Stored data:
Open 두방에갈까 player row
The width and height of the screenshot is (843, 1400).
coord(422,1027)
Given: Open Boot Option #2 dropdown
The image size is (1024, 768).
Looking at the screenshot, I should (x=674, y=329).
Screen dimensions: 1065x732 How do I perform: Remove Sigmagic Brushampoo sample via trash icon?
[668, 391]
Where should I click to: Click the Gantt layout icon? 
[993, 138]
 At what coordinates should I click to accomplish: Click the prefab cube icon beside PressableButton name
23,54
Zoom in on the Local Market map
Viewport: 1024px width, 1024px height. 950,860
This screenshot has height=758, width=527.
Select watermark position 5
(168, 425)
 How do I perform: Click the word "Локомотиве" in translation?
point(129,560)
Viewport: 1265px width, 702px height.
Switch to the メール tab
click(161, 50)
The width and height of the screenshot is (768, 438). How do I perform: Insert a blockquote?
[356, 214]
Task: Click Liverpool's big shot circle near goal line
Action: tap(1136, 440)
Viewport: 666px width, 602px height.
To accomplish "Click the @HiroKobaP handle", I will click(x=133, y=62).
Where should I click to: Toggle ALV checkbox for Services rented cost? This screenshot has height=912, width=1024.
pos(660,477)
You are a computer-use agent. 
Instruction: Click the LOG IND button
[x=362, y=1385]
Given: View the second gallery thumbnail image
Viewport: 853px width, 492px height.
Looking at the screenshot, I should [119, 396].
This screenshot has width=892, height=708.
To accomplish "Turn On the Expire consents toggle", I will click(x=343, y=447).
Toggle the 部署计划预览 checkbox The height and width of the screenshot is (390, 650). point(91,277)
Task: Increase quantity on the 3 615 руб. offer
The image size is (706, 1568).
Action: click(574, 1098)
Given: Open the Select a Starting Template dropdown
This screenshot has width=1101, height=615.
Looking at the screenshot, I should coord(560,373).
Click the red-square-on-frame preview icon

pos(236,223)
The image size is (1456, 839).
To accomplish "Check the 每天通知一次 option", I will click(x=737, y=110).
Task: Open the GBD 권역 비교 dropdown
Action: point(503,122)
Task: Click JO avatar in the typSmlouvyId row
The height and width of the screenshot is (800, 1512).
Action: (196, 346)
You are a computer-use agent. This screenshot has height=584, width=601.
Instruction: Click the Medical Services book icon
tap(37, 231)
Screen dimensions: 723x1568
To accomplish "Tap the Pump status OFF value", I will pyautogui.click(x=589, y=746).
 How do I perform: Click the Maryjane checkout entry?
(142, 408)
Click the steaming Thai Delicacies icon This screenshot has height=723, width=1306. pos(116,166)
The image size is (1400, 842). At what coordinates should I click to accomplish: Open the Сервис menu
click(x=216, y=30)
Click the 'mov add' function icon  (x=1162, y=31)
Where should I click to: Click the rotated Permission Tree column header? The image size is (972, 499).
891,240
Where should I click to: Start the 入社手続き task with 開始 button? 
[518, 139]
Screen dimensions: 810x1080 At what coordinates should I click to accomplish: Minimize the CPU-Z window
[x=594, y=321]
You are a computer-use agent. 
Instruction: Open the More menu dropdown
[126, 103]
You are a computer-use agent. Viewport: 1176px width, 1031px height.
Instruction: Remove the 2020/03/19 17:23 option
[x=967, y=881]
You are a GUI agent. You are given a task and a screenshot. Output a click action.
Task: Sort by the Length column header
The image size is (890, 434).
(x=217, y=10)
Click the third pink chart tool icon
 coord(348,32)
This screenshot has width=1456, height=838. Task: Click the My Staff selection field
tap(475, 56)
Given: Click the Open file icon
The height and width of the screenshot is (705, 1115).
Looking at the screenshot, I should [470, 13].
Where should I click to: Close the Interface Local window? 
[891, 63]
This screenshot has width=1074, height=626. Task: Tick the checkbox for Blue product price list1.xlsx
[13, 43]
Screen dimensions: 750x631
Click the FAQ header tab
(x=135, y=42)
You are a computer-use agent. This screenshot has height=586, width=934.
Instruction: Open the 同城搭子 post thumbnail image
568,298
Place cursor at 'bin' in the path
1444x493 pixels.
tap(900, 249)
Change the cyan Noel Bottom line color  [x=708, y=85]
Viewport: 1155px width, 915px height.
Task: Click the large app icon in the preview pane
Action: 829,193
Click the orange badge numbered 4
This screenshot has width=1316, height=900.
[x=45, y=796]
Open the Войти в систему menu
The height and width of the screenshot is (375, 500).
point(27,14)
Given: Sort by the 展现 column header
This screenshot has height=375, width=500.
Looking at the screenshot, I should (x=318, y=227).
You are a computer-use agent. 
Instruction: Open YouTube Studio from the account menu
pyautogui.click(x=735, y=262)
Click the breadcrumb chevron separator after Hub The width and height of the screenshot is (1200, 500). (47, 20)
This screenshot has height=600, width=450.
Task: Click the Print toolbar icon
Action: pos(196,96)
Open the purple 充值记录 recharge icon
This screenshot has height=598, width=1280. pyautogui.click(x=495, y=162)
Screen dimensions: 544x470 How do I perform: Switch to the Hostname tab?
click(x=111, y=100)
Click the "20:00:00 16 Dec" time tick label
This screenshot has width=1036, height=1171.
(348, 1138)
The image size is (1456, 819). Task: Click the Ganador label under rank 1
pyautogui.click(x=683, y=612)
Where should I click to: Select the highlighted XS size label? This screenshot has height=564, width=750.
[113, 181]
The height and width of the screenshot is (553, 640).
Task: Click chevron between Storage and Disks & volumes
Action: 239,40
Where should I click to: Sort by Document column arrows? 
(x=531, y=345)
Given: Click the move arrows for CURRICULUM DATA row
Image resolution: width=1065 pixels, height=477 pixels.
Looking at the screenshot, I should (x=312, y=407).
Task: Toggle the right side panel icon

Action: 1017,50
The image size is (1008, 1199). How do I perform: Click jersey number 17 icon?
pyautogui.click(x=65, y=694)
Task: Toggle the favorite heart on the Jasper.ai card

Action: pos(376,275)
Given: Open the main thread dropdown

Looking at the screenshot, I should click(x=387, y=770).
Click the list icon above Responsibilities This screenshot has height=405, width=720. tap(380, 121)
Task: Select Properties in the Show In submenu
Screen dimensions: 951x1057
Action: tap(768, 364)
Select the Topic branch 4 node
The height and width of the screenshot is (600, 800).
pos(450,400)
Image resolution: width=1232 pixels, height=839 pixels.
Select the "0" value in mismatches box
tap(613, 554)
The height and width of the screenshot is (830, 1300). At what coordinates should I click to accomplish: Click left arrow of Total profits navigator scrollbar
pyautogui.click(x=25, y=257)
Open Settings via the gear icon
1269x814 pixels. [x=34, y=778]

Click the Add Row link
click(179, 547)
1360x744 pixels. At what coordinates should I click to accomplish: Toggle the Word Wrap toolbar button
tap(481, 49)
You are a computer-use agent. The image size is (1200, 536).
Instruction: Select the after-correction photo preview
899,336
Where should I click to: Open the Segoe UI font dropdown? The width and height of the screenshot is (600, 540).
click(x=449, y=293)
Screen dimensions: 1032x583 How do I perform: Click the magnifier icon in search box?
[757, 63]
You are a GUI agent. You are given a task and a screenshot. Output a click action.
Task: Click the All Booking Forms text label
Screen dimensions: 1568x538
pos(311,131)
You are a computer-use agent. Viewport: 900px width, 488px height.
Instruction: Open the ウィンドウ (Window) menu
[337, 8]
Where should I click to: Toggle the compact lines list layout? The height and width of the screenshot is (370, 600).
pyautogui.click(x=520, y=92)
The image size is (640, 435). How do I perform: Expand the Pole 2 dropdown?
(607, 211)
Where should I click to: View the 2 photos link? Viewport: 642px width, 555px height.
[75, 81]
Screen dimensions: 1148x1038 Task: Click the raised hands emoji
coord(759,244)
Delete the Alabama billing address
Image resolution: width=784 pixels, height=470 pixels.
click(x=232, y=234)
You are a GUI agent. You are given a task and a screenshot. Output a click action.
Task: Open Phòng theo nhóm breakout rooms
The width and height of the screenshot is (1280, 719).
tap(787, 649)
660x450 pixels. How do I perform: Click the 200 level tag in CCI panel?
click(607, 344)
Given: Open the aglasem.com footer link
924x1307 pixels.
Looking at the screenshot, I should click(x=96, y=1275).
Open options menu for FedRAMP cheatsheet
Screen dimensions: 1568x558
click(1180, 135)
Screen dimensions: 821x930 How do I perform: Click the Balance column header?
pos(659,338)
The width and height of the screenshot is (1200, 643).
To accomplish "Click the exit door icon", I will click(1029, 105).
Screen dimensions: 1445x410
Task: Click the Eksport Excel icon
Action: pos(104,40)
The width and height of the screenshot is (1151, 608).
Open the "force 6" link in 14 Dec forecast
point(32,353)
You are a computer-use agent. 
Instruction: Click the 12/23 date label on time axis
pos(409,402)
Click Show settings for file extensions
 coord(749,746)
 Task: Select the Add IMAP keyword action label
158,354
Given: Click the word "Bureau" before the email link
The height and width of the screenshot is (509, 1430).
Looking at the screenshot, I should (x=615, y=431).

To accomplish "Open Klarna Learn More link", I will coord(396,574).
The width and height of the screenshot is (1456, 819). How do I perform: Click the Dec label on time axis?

— Work to complete —
Only the lines from the one containing "The width and height of the screenshot is (1200, 643)." through the last line of the records belong in the answer, each written out exactly.

— Reply —
The width and height of the screenshot is (1200, 643).
To accomplish "Click the exit door icon", I will click(1029, 105).
Screen dimensions: 1445x410
Task: Click the Eksport Excel icon
Action: pos(104,40)
The width and height of the screenshot is (1151, 608).
Open the "force 6" link in 14 Dec forecast
point(32,353)
You are a computer-use agent. 
Instruction: Click the 12/23 date label on time axis
pos(409,402)
Click Show settings for file extensions
 coord(749,746)
 Task: Select the Add IMAP keyword action label
158,354
Given: Click the word "Bureau" before the email link
The height and width of the screenshot is (509, 1430).
Looking at the screenshot, I should (x=615, y=431).

To accomplish "Open Klarna Learn More link", I will coord(396,574).
The width and height of the screenshot is (1456, 819). How do I perform: Click the Dec label on time axis?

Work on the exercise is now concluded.